Available records below:

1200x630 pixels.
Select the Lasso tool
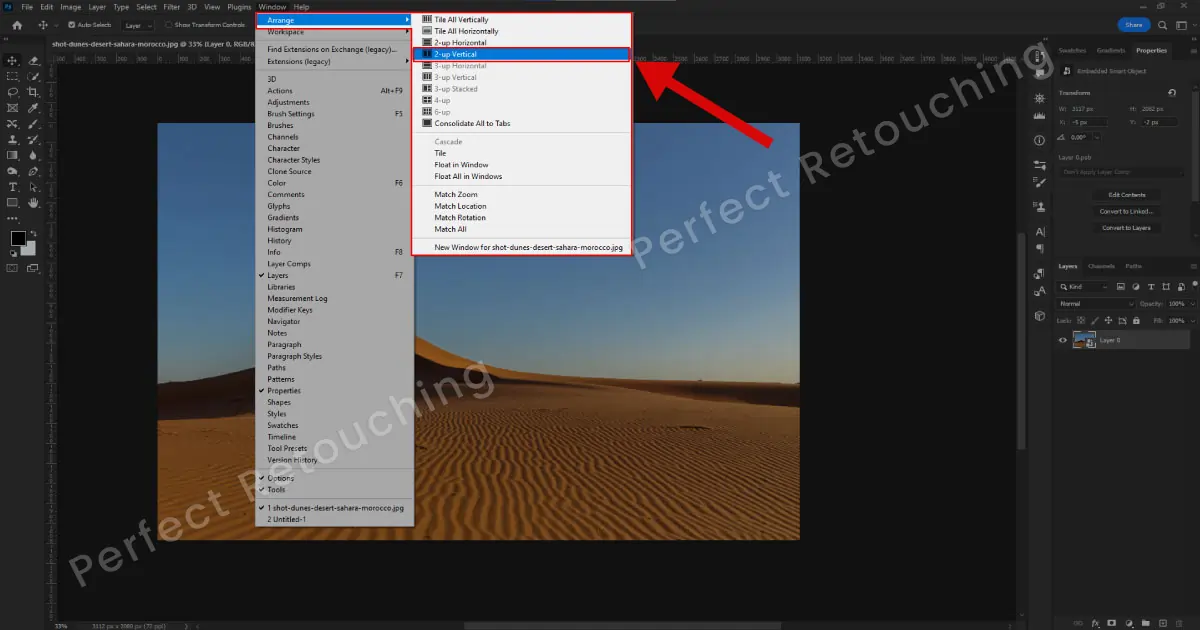[x=12, y=92]
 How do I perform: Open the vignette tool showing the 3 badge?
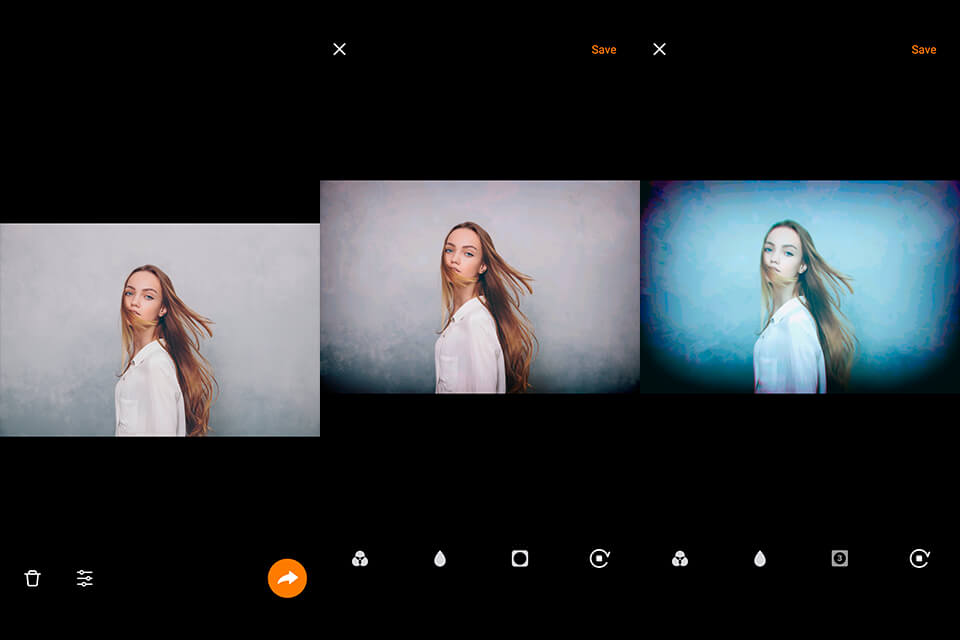pyautogui.click(x=838, y=559)
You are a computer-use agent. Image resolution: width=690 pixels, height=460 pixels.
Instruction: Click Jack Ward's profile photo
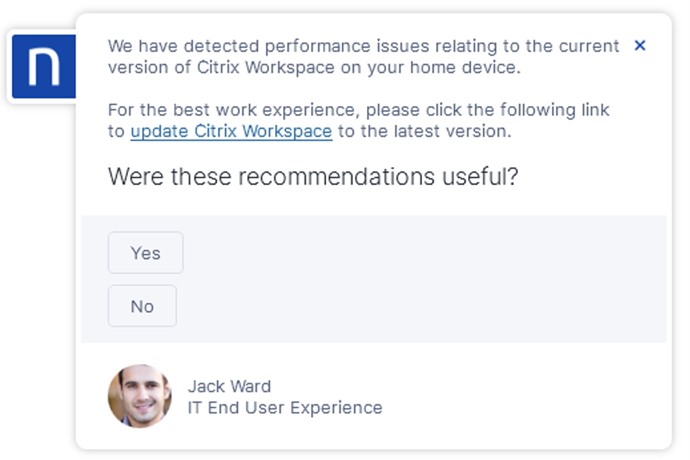click(140, 396)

End of Available records.

Task item -
I need the number of lines in the entries that include "pixels"; please give that number and nothing else.

Written solution -
2